Exercise tasks >>
(a) According to the protocol excerpt, for how long and at what temperature is the eye fixed in 2% PFA?
(b) From the protocol excerpt, return the passage starting with "Mouse euthanasia and" and going on through "prevent intraocular hemorrhage.".

Text excerpt >>
+++++

Fig. 5 ∣. Representative images of a successful SRI.
a,b, Representative fundus photo (left) and flat mounts stained for ZO-1 (red, right). The pictures depict the classical phenotypic characteristics of mice administered with SRI of PBS (a, no degeneration) or Alu RNA (b, note focal hypopigmentation). Blue triangle, injection site. Scale bars, 20 μm. c,d, Representative fundus photo (left) and fluorescent micrographs of 10-μm-thick retinal sections labeled with DAPI and anti-Cre in C57BL/6J mice after injection of AAV2-hRPE(0.8)-iCre-WPRE (c) or AAV2-CMV-Null (d). Note the Cre expression 10 d after injection shown by white arrowheads (c). Scale bars, 100 μm. WPRE, woodchuck hepatitis posttranscriptional regulatory element.
Mouse euthanasia and enucleation ● Timing 10–15 min per mouse
▲ CRITICAL (Optional) A laser spot can be administered around the optic nerve on the opposite side of the injection site to enable beginners to better identify the injection site and keep it intact in the following procedures. Laser strength should be adjusted to enable creation of a small air bubble in the subretinal space for a choroidal neovascularization (CNV) induction. More details of the laser induction can be found in a published protocol for CNV development in mice56. It is important to avoid laser impacts to the retinal vessels to prevent intraocular hemorrhage.
! CAUTION Use protective goggles to filter the wavelength of the laser to protect the eyes.
-
24
Euthanize mice following your approved protocol. We humanely euthanize the mice in a carbon dioxide chamber, using cervical dislocation as a secondary method of euthanasia.
-
25
Perform enucleation by inserting a curved Vannas scissor and cutting the four recti muscle at their insertion on the globe. Lift the eyeball, and cut the optic nerve. Collect the eye, and remove excess periocular muscles in PBS.
▲ CRITICAL STEP Careful manipulation of the eyeball is necessary during enucleation to prevent inadvertent opening up of the sclerotomy and collapse of the eyeball.
▲ CRITICAL STEP Perform Steps 25–26 on each mouse individually. Do not simultaneously euthanize and enucleate multiple mice.
(Optional) RPE and choroidal flat mounts ● Timing 3 h over 2 d
-
26
Fix the eye in 1 ml 2% PFA for 30 min at 4 °C.

+++++

Saved entries
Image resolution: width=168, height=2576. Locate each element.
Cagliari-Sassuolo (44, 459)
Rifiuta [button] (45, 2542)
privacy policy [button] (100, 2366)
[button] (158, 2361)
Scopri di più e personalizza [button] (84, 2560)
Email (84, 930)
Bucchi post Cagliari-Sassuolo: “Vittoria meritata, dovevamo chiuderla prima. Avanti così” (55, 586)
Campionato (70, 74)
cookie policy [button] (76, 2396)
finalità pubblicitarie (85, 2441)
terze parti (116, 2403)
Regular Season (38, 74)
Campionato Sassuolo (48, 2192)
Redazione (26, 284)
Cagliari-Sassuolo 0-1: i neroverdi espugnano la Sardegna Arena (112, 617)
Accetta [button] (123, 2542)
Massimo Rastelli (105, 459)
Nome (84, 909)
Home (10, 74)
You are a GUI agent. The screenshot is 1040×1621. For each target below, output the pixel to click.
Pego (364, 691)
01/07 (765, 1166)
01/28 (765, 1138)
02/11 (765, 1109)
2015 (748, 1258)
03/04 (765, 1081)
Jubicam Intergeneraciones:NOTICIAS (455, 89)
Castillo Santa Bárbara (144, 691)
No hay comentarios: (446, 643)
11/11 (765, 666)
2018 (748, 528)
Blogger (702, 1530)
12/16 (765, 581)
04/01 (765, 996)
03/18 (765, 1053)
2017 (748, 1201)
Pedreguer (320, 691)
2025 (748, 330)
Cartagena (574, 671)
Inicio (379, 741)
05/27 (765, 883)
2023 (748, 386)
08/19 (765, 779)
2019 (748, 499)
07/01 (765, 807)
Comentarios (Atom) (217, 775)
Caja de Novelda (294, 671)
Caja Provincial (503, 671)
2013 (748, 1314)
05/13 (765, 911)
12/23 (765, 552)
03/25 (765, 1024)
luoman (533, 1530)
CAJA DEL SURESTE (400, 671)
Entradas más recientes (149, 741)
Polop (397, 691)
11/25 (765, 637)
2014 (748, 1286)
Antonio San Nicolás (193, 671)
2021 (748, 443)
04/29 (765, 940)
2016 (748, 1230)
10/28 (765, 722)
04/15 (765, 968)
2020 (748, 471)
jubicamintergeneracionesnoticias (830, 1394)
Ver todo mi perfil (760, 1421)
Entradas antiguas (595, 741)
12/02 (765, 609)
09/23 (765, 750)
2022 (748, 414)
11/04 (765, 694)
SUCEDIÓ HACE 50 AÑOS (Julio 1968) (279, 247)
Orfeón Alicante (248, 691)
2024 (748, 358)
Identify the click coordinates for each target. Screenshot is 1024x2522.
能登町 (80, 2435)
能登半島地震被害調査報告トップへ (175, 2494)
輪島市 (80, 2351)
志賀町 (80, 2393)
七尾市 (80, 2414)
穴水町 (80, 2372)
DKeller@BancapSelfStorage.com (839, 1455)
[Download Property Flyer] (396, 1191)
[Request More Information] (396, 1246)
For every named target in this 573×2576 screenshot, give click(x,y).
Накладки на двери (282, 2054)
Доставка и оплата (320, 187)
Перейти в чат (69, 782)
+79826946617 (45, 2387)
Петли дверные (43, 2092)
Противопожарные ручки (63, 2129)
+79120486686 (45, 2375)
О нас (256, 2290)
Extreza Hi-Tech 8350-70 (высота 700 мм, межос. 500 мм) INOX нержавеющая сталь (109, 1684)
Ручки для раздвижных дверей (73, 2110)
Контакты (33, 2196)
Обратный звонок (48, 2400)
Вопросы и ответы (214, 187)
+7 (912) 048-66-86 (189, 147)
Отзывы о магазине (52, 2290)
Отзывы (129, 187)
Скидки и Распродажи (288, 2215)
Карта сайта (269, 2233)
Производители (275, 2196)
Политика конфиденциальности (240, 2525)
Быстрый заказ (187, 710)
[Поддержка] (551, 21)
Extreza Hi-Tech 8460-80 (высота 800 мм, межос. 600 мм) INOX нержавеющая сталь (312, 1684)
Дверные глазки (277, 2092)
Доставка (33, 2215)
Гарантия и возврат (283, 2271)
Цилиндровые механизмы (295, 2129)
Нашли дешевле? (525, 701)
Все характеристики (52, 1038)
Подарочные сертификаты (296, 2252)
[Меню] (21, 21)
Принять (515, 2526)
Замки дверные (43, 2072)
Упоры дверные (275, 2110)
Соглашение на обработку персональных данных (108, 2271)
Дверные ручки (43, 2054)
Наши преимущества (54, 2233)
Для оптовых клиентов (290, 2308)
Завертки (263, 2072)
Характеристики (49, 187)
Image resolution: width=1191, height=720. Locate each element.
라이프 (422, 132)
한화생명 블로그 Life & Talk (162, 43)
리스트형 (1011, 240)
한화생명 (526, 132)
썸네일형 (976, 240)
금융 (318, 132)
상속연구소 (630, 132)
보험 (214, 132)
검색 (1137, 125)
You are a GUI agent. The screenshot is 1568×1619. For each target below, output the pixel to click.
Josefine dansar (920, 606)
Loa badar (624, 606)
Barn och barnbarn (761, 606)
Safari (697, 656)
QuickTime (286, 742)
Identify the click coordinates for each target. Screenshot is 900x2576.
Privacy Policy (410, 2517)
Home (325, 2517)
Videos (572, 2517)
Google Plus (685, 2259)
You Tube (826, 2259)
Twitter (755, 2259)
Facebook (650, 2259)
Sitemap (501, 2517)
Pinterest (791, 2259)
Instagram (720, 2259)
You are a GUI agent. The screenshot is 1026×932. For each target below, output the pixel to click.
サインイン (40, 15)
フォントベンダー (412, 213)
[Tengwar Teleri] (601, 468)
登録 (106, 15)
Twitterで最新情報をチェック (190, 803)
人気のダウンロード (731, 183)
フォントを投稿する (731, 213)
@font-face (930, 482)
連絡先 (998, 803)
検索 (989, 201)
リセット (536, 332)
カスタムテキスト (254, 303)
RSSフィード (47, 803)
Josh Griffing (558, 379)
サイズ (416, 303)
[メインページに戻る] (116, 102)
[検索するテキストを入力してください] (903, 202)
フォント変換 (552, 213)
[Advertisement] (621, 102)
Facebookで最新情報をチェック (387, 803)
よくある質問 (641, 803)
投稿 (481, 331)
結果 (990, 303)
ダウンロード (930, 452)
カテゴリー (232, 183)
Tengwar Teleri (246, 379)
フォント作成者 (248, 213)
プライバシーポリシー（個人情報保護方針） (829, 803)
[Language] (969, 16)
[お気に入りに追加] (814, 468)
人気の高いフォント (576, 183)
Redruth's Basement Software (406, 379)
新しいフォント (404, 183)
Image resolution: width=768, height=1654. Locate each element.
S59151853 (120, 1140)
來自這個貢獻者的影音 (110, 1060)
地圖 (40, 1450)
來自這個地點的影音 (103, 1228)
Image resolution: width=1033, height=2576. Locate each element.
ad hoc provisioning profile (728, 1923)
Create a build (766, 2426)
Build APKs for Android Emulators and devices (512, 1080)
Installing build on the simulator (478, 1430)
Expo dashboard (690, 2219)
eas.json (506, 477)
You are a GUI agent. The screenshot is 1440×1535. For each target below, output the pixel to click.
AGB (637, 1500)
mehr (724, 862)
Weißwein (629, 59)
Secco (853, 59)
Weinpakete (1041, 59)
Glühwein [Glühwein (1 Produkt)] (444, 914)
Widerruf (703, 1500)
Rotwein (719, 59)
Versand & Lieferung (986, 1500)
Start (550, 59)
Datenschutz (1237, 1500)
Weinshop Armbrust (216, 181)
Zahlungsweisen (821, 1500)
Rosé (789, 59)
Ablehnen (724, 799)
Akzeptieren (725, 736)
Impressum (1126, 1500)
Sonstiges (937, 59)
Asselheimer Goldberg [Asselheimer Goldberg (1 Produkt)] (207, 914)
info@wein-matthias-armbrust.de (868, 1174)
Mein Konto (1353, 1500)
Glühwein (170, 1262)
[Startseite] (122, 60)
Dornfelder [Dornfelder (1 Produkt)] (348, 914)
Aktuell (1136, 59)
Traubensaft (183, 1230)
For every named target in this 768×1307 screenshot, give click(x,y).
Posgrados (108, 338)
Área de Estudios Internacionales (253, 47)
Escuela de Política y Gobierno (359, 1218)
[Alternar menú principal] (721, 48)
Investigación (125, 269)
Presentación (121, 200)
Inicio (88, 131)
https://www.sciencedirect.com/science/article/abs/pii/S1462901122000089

+++++

Responses >>
(a) For 30 min at 4 °C.

(b)
Mouse euthanasia and enucleation ● Timing 10–15 min per mouse
▲ CRITICAL (Optional) A laser spot can be administered around the optic nerve on the opposite side of the injection site to enable beginners to better identify the injection site and keep it intact in the following procedures. Laser strength should be adjusted to enable creation of a small air bubble in the subretinal space for a choroidal neovascularization (CNV) induction. More details of the laser induction can be found in a published protocol for CNV development in mice56. It is important to avoid laser impacts to the retinal vessels to prevent intraocular hemorrhage.